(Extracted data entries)
----------
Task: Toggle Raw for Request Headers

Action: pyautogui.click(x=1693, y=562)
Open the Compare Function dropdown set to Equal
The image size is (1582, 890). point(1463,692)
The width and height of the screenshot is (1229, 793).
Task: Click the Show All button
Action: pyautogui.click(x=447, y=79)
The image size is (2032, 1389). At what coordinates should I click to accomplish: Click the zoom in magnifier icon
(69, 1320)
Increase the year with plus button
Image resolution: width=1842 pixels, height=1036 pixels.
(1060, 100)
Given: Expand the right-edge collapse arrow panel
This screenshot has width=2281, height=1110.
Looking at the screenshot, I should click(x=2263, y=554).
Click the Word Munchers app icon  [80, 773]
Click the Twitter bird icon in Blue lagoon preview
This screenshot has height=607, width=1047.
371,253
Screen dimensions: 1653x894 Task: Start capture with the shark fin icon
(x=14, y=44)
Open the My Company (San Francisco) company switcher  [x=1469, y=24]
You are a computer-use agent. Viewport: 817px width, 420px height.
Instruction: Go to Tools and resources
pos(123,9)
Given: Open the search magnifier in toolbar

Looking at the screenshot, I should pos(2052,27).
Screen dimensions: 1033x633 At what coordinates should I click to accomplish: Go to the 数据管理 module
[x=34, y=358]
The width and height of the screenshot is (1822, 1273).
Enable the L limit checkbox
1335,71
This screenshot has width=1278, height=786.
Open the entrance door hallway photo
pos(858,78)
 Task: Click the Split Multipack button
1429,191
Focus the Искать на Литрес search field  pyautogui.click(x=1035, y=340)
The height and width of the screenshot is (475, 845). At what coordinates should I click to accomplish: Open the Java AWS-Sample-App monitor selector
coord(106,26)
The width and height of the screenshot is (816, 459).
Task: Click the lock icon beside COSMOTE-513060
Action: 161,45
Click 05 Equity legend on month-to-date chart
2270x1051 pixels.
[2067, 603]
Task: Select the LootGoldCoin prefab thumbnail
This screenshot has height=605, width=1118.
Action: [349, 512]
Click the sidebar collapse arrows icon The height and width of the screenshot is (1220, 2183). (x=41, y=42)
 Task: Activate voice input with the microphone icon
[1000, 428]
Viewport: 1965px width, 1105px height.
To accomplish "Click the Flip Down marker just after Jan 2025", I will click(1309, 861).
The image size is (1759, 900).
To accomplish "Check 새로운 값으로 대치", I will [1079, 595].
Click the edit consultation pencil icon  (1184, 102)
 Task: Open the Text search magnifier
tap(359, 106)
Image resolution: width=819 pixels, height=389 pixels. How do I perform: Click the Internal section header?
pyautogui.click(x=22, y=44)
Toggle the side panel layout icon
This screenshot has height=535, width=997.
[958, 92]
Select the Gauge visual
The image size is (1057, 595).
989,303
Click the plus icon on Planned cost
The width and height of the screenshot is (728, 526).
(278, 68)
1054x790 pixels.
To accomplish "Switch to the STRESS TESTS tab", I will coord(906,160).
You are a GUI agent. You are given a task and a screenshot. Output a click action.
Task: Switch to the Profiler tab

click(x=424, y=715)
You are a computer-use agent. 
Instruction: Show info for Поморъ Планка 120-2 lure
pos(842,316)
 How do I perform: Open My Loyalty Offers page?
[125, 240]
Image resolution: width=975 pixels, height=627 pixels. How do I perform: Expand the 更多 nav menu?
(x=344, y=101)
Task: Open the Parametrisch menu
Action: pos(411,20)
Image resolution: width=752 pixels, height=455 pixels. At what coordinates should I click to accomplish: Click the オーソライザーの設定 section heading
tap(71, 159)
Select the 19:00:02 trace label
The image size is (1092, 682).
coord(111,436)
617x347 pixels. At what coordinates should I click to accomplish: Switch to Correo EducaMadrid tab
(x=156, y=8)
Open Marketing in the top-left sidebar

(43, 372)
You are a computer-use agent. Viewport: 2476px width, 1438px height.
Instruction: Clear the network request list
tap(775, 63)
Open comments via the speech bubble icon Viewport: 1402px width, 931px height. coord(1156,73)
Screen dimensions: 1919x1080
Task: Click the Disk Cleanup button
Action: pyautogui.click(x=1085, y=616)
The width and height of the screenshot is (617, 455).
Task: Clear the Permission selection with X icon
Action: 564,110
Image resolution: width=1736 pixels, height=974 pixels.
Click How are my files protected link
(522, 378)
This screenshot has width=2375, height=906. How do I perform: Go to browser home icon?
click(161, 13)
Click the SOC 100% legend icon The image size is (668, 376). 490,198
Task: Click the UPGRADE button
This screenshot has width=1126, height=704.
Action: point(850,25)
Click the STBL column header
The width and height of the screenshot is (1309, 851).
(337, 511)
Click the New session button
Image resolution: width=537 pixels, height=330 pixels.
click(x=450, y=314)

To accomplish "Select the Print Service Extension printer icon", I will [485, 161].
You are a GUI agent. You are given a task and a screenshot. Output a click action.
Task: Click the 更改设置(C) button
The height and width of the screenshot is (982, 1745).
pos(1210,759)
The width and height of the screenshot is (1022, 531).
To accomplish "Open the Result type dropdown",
----------
_DIRECTIONS_. Give back all of the records exactly as they were provided above.

_REPLY_.
Task: Toggle Raw for Request Headers

Action: pyautogui.click(x=1693, y=562)
Open the Compare Function dropdown set to Equal
The image size is (1582, 890). point(1463,692)
The width and height of the screenshot is (1229, 793).
Task: Click the Show All button
Action: pyautogui.click(x=447, y=79)
The image size is (2032, 1389). At what coordinates should I click to accomplish: Click the zoom in magnifier icon
(69, 1320)
Increase the year with plus button
Image resolution: width=1842 pixels, height=1036 pixels.
(1060, 100)
Given: Expand the right-edge collapse arrow panel
This screenshot has width=2281, height=1110.
Looking at the screenshot, I should click(x=2263, y=554).
Click the Word Munchers app icon  [80, 773]
Click the Twitter bird icon in Blue lagoon preview
This screenshot has height=607, width=1047.
371,253
Screen dimensions: 1653x894 Task: Start capture with the shark fin icon
(x=14, y=44)
Open the My Company (San Francisco) company switcher  [x=1469, y=24]
You are a computer-use agent. Viewport: 817px width, 420px height.
Instruction: Go to Tools and resources
pos(123,9)
Given: Open the search magnifier in toolbar

Looking at the screenshot, I should pos(2052,27).
Screen dimensions: 1033x633 At what coordinates should I click to accomplish: Go to the 数据管理 module
[x=34, y=358]
The width and height of the screenshot is (1822, 1273).
Enable the L limit checkbox
1335,71
This screenshot has width=1278, height=786.
Open the entrance door hallway photo
pos(858,78)
 Task: Click the Split Multipack button
1429,191
Focus the Искать на Литрес search field  pyautogui.click(x=1035, y=340)
The height and width of the screenshot is (475, 845). At what coordinates should I click to accomplish: Open the Java AWS-Sample-App monitor selector
coord(106,26)
The width and height of the screenshot is (816, 459).
Task: Click the lock icon beside COSMOTE-513060
Action: 161,45
Click 05 Equity legend on month-to-date chart
2270x1051 pixels.
[2067, 603]
Task: Select the LootGoldCoin prefab thumbnail
This screenshot has height=605, width=1118.
Action: [349, 512]
Click the sidebar collapse arrows icon The height and width of the screenshot is (1220, 2183). (x=41, y=42)
 Task: Activate voice input with the microphone icon
[1000, 428]
Viewport: 1965px width, 1105px height.
To accomplish "Click the Flip Down marker just after Jan 2025", I will click(1309, 861).
The image size is (1759, 900).
To accomplish "Check 새로운 값으로 대치", I will [1079, 595].
Click the edit consultation pencil icon  (1184, 102)
 Task: Open the Text search magnifier
tap(359, 106)
Image resolution: width=819 pixels, height=389 pixels. How do I perform: Click the Internal section header?
pyautogui.click(x=22, y=44)
Toggle the side panel layout icon
This screenshot has height=535, width=997.
[958, 92]
Select the Gauge visual
The image size is (1057, 595).
989,303
Click the plus icon on Planned cost
The width and height of the screenshot is (728, 526).
(278, 68)
1054x790 pixels.
To accomplish "Switch to the STRESS TESTS tab", I will coord(906,160).
You are a GUI agent. You are given a task and a screenshot. Output a click action.
Task: Switch to the Profiler tab

click(x=424, y=715)
You are a computer-use agent. 
Instruction: Show info for Поморъ Планка 120-2 lure
pos(842,316)
 How do I perform: Open My Loyalty Offers page?
[125, 240]
Image resolution: width=975 pixels, height=627 pixels. How do I perform: Expand the 更多 nav menu?
(x=344, y=101)
Task: Open the Parametrisch menu
Action: pos(411,20)
Image resolution: width=752 pixels, height=455 pixels. At what coordinates should I click to accomplish: Click the オーソライザーの設定 section heading
tap(71, 159)
Select the 19:00:02 trace label
The image size is (1092, 682).
coord(111,436)
617x347 pixels. At what coordinates should I click to accomplish: Switch to Correo EducaMadrid tab
(x=156, y=8)
Open Marketing in the top-left sidebar

(43, 372)
You are a computer-use agent. Viewport: 2476px width, 1438px height.
Instruction: Clear the network request list
tap(775, 63)
Open comments via the speech bubble icon Viewport: 1402px width, 931px height. coord(1156,73)
Screen dimensions: 1919x1080
Task: Click the Disk Cleanup button
Action: pyautogui.click(x=1085, y=616)
The width and height of the screenshot is (617, 455).
Task: Clear the Permission selection with X icon
Action: 564,110
Image resolution: width=1736 pixels, height=974 pixels.
Click How are my files protected link
(522, 378)
This screenshot has width=2375, height=906. How do I perform: Go to browser home icon?
click(161, 13)
Click the SOC 100% legend icon The image size is (668, 376). 490,198
Task: Click the UPGRADE button
This screenshot has width=1126, height=704.
Action: point(850,25)
Click the STBL column header
The width and height of the screenshot is (1309, 851).
(337, 511)
Click the New session button
Image resolution: width=537 pixels, height=330 pixels.
click(x=450, y=314)

To accomplish "Select the Print Service Extension printer icon", I will [485, 161].
You are a GUI agent. You are given a task and a screenshot. Output a click action.
Task: Click the 更改设置(C) button
The height and width of the screenshot is (982, 1745).
pos(1210,759)
The width and height of the screenshot is (1022, 531).
To accomplish "Open the Result type dropdown",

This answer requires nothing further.